→ **Page**
# White paintable caulk with sheen that doesn’t yellow



## 804 Paint (Jan 31, 2014)

I always use Tower Tech 2 (Pro Stretch) but I have noticed that the exposed (unpainted) caulk will yellow badly over time (at least on exteriors). 

I was painting a bathroom yesterday where Bath Fitters has recently installed one of their tub/showers. When I was cutting where it meets the wall...you guessed it...the paint just kinda slid off. I mean like two inches away from the tub in some areas where it got smeared up the wall. So I’m gonna have to go over it with denatured alcohol and a nice, paintable caulk with a good sheen. 

I was pissed. Why I counted on them being courteous enough to use a paintable caulk where it meets the walls is beyond me. I should expect most other trades to act like a-holes! On the other hand, at least the tooling was very nice!

Pro Stretch also comes in clear....I could just wipe a really thin layer of that over the silicone and it should look ok. I don’t think the clear yellows. 


Sent from my iPhone using Tapatalk


----------



## Woodco (Nov 19, 2016)

Maybe a nice backcharge will teach them to be more courteous in the future.


----------



## 804 Paint (Jan 31, 2014)

Yeah it’s not new construction or anything like that...I don’t know how I could do that...I’m sure they wouldn’t honor it. 

The customer wants them to deal with it even tho I insisted I would take care of it. Interested to find out what they say. 

I wasn’t clear in my post...I’m asking if anyone has a white caulk recommendation. 

I never use DAP...I wonder if their nicer caulks yellow. I’m really surprised that Pro Stretch does. 


Sent from my iPhone using Tapatalk


----------



## stelzerpaintinginc. (May 9, 2012)

*Sashco Exact Color*

I'm also a big fan of T-Tech caulks, but as a rule, most white caulks will yellow over time if left unpainted. At the very least, they'll attract dust & contaminants. A few exceptions are Phenoseal and Polyseamseal. 

A better solution for you if you plan to caulk and not go over the caulk with paint is to use a custom caulk that can be mixed with any paint color. Sashco makes Exactcolor which works pretty well.


----------



## PNW Painter (Sep 5, 2013)

Have you thought about looking in local title and counter top supply stores for caulks? I’ve been using a product called Duo-Sil that I buy at a countertop supplier. When cured it’s much smoother and slicker compared to caulks you’ll find at paint stores. It’s also paintable.


Sent from my iPhone using Tapatalk


----------



## Woodco (Nov 19, 2016)

stelzerpaintinginc. said:


> I'm also a big fan of T-Tech caulks, but as a rule, most white caulks will yellow over time if left unpainted. At the very least, they'll attract dust & contaminants. A few exceptions are Phenoseal and Polyseamseal.
> 
> A better solution for you if you plan to caulk and not go over the caulk with paint is to use a custom caulk that can be mixed with any paint color. Sashco makes Exactcolor which works pretty well.


I was under the impression that those create a colors are nothing more than clear caulk with a higher price tag. Do you know something I dont?


----------



## cocomonkeynuts (Apr 14, 2017)

Woodco said:


> stelzerpaintinginc. said:
> 
> 
> > I'm also a big fan of T-Tech caulks, but as a rule, most white caulks will yellow over time if left unpainted. At the very least, they'll attract dust & contaminants. A few exceptions are Phenoseal and Polyseamseal.
> ...


You can use any clear caulk if you take out the back, mix 10ml paint, then use a caulk mixing tool. Only problem is the caulk mixing tool from reddevil only fits there tubes nicely. It's slightly smaller in diameter than other tubes so it gets messy and you have to clean the tool extremely well immediately after using it.

The sashco product use easier to use, the cap unscrew then you mix in 30ml paint and shake vigorously for 60s. Then unscrew cap and squeeze a catalyst, shake for 60s and induction time 30min. It's cleaner and a lot less labor intensive and you get a good quality caulk. Has a 1 year shelf life after using. Big stretch will also survive a few freeze cycle.


----------



## Vinyl 54X (Mar 12, 2019)

Dap, tub-n-tile caulk bright white holds up pretty good, Comes in a toothpaste like tube. Pretty sure it's paintable.


----------

→ **Dataset content**
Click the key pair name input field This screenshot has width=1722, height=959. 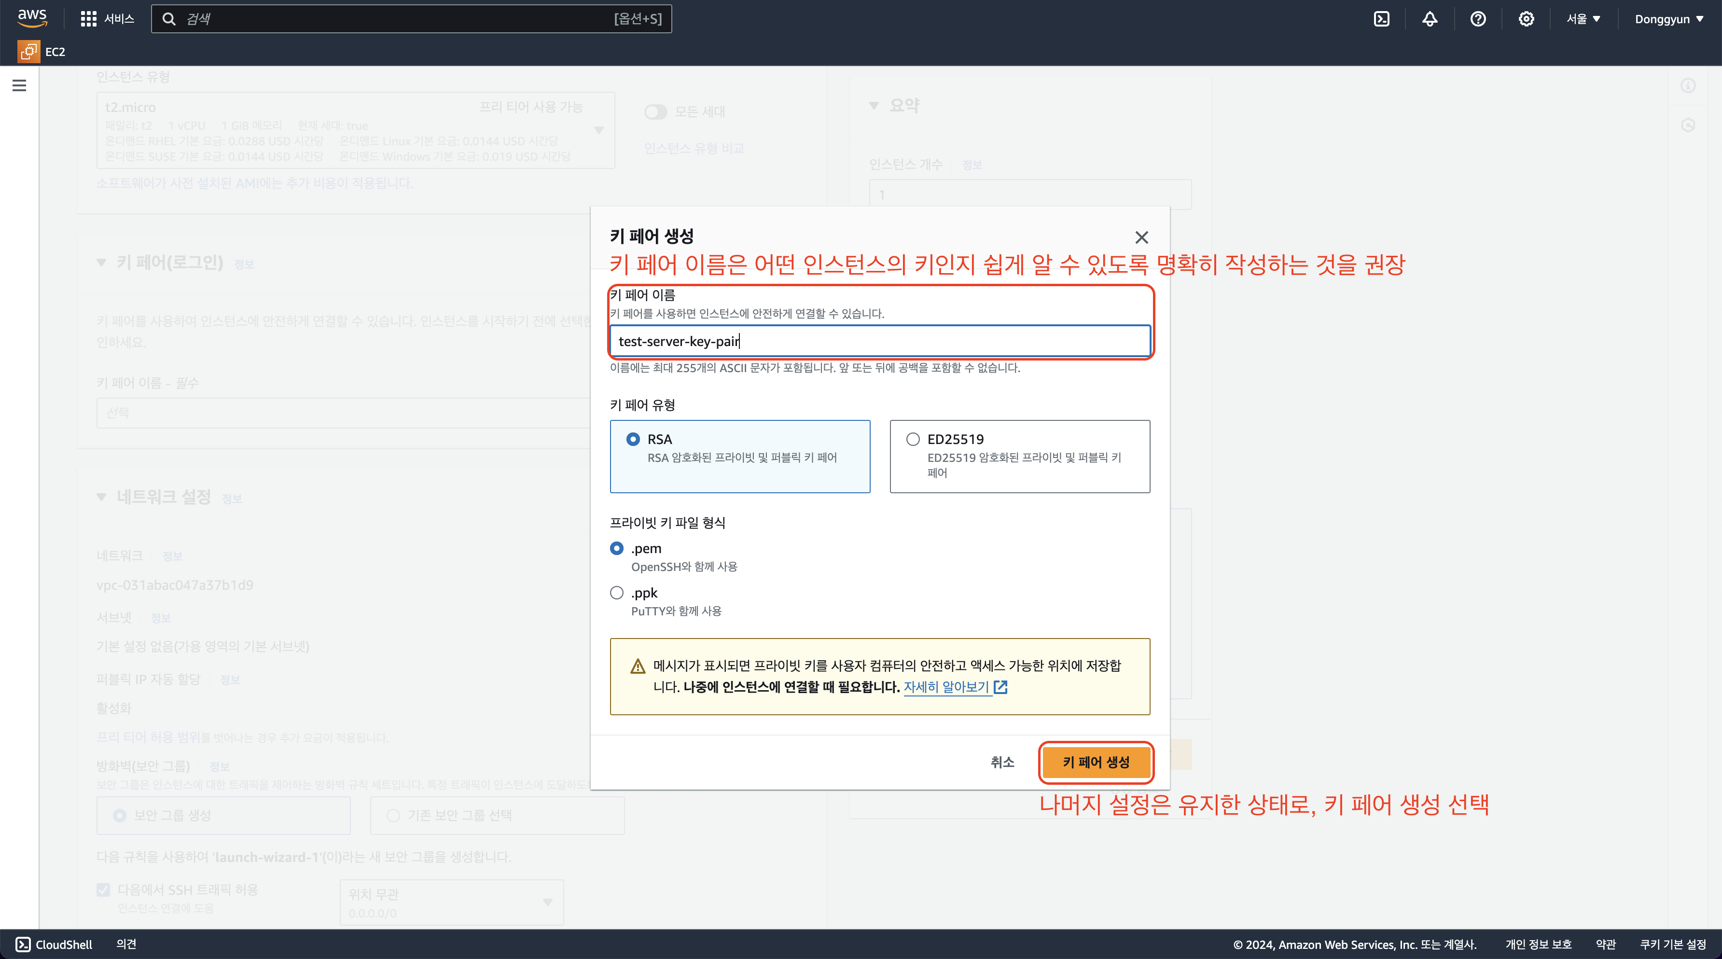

→ **Tasks to perform**
1 > Reproduce word for word the passage of the forum thread on caulk from "Yeah it’s not" to "Pro Stretch does.".
2 > For each statement below, state whether the forum thread on caulk agrees with it (yes or no) and quote the words that decide it. (a) stelzerpaintinginc. names Phenoseal and Polyseamseal as exceptions to white caulks yellowing. (b) PNW Painter buys Duo-Sil at a paint store. (c) The Sashco product calls for mixing in 10ml of paint.

→ **Expected outputs**
1 >
Yeah it’s not new construction or anything like that...I don’t know how I could do that...I’m sure they wouldn’t honor it. 

The customer wants them to deal with it even tho I insisted I would take care of it. Interested to find out what they say. 

I wasn’t clear in my post...I’m asking if anyone has a white caulk recommendation. 

I never use DAP...I wonder if their nicer caulks yellow. I’m really surprised that Pro Stretch does.

2 >
(a) Yes: "A few exceptions are Phenoseal and Polyseamseal."
(b) No: "I’ve been using a product called Duo-Sil that I buy at a countertop supplier."
(c) No: "the cap unscrew then you mix in 30ml paint and shake vigorously for 60s."